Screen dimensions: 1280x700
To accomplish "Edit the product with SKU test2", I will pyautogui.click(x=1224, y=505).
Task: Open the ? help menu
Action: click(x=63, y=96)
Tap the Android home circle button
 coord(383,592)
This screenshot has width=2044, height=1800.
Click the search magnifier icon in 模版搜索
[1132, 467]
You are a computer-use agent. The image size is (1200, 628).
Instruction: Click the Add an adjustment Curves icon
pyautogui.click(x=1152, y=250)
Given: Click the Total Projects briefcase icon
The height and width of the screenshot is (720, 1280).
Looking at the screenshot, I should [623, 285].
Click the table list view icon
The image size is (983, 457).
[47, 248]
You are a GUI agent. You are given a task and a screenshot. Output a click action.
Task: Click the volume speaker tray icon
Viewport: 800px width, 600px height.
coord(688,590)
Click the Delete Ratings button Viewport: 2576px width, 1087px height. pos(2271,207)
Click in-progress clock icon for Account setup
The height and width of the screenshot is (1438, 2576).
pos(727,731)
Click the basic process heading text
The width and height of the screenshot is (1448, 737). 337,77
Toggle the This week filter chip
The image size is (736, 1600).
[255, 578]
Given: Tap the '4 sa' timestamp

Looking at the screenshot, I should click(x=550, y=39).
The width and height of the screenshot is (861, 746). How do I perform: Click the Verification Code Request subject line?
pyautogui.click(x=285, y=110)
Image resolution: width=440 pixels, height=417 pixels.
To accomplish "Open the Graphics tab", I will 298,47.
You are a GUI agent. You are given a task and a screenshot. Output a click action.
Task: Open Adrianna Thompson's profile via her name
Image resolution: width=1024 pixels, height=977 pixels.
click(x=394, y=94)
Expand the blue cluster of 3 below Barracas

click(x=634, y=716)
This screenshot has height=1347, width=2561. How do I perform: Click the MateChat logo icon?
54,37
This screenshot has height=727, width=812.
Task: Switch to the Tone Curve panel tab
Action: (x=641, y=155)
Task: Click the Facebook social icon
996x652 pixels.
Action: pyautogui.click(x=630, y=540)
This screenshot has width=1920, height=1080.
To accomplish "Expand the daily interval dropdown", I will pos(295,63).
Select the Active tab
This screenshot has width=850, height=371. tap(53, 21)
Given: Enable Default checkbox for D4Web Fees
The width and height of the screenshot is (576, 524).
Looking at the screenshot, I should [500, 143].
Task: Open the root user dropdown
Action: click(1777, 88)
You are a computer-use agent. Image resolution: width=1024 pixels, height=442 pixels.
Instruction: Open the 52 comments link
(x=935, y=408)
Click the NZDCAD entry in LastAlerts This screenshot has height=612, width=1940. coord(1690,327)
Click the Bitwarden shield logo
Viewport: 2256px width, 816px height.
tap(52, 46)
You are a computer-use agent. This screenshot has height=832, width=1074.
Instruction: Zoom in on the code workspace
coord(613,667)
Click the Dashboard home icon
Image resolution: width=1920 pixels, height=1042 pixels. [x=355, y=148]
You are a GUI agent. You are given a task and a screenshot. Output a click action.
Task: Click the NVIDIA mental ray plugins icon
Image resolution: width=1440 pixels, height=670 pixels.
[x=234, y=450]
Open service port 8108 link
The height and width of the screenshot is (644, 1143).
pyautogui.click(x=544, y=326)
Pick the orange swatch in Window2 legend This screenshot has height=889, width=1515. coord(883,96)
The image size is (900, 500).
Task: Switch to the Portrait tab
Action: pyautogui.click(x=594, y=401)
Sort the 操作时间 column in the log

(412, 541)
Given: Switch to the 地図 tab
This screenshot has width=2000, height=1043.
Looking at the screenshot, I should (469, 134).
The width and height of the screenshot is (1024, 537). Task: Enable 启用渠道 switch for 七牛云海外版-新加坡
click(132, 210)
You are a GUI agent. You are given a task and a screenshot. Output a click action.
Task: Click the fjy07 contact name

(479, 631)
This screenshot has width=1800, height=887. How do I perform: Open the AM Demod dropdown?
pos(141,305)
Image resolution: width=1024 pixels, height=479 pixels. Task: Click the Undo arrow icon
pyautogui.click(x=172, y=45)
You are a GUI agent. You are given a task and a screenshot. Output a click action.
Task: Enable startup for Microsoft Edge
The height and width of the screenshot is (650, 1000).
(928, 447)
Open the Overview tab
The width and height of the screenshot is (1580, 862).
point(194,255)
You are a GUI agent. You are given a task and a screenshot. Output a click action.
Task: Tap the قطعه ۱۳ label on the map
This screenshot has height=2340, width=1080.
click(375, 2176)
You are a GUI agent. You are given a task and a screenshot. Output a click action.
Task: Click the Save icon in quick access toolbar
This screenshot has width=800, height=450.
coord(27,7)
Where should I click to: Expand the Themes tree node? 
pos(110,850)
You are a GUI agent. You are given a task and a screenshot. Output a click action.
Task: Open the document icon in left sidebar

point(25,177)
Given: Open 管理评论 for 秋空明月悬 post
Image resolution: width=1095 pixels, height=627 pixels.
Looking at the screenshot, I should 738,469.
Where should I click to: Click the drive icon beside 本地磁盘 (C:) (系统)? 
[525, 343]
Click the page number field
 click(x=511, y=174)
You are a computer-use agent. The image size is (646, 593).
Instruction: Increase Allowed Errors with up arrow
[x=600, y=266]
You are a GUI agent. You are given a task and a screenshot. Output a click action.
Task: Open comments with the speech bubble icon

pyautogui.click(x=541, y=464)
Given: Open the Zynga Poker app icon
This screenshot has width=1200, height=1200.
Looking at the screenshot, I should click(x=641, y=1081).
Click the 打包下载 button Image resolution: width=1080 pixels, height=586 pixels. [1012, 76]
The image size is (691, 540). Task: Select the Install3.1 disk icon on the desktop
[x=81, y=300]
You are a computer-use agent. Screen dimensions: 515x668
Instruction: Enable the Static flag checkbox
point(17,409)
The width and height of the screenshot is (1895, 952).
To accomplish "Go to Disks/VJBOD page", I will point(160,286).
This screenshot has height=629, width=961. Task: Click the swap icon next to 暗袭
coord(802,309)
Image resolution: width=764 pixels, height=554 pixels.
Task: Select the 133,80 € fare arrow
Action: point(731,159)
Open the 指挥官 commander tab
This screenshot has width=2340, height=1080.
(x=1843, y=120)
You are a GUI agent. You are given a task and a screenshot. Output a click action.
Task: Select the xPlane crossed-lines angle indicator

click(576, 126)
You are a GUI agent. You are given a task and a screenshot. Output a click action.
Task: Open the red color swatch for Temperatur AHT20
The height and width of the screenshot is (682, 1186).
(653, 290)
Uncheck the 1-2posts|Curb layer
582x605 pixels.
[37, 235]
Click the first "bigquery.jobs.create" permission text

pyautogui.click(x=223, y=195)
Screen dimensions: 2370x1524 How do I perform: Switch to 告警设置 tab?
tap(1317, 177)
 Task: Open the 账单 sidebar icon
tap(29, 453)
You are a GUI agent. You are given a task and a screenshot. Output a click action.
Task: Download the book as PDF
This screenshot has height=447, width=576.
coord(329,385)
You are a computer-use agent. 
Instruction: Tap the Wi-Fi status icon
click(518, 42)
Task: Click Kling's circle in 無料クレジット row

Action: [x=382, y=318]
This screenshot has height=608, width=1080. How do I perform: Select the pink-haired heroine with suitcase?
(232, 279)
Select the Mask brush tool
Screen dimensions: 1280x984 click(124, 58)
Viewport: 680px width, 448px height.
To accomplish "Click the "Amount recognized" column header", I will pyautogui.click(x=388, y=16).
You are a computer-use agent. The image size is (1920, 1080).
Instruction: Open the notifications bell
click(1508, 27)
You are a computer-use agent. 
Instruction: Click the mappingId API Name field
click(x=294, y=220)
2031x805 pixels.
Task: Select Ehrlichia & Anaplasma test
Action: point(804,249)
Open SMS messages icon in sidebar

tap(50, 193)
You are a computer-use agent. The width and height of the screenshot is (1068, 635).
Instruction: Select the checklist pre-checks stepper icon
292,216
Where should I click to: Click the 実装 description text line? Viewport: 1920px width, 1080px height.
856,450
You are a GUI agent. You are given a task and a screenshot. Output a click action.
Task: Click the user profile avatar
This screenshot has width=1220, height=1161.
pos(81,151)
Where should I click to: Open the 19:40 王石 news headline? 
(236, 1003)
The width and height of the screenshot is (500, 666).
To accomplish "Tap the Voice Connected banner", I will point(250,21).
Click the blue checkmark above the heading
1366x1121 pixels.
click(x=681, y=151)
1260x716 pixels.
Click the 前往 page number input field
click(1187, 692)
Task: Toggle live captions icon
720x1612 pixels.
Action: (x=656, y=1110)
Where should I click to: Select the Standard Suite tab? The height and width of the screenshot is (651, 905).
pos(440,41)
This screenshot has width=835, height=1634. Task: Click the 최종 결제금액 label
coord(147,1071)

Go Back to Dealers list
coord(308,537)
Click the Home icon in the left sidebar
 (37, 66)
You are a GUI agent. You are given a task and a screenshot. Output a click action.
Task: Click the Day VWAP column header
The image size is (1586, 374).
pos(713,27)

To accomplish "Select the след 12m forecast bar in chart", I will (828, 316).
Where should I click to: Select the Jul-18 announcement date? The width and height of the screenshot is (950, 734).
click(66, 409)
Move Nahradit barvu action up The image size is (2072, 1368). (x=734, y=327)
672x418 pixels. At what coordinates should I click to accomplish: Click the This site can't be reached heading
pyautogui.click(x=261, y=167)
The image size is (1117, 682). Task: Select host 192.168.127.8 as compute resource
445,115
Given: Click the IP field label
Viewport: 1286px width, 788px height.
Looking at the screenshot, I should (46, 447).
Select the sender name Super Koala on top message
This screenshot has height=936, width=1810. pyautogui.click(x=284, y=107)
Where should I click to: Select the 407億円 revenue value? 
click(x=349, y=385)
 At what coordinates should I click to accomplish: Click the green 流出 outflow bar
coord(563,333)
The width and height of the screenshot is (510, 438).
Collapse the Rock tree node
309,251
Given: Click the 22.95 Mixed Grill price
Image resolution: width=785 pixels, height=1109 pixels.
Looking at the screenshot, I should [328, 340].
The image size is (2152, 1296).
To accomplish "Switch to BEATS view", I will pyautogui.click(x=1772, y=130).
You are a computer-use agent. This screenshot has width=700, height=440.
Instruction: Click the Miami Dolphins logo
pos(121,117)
•••
▶ **The exercise**: Can you reproduce the material from the line with "This screenshot has width=1800, height=887." up to and including the line with "click(x=511, y=174)", changing "page number field" to "page number box" and leaving the rest untouched?

▶ **Complete response**:
This screenshot has width=1800, height=887. How do I perform: Open the AM Demod dropdown?
pos(141,305)
Image resolution: width=1024 pixels, height=479 pixels. Task: Click the Undo arrow icon
pyautogui.click(x=172, y=45)
You are a GUI agent. You are given a task and a screenshot. Output a click action.
Task: Enable startup for Microsoft Edge
The height and width of the screenshot is (650, 1000).
(928, 447)
Open the Overview tab
The width and height of the screenshot is (1580, 862).
point(194,255)
You are a GUI agent. You are given a task and a screenshot. Output a click action.
Task: Tap the قطعه ۱۳ label on the map
This screenshot has height=2340, width=1080.
click(375, 2176)
You are a GUI agent. You are given a task and a screenshot. Output a click action.
Task: Click the Save icon in quick access toolbar
This screenshot has width=800, height=450.
coord(27,7)
Where should I click to: Expand the Themes tree node? 
pos(110,850)
You are a GUI agent. You are given a task and a screenshot. Output a click action.
Task: Open the document icon in left sidebar

point(25,177)
Given: Open 管理评论 for 秋空明月悬 post
Image resolution: width=1095 pixels, height=627 pixels.
Looking at the screenshot, I should 738,469.
Where should I click to: Click the drive icon beside 本地磁盘 (C:) (系统)? 
[525, 343]
Click the page number box
 click(x=511, y=174)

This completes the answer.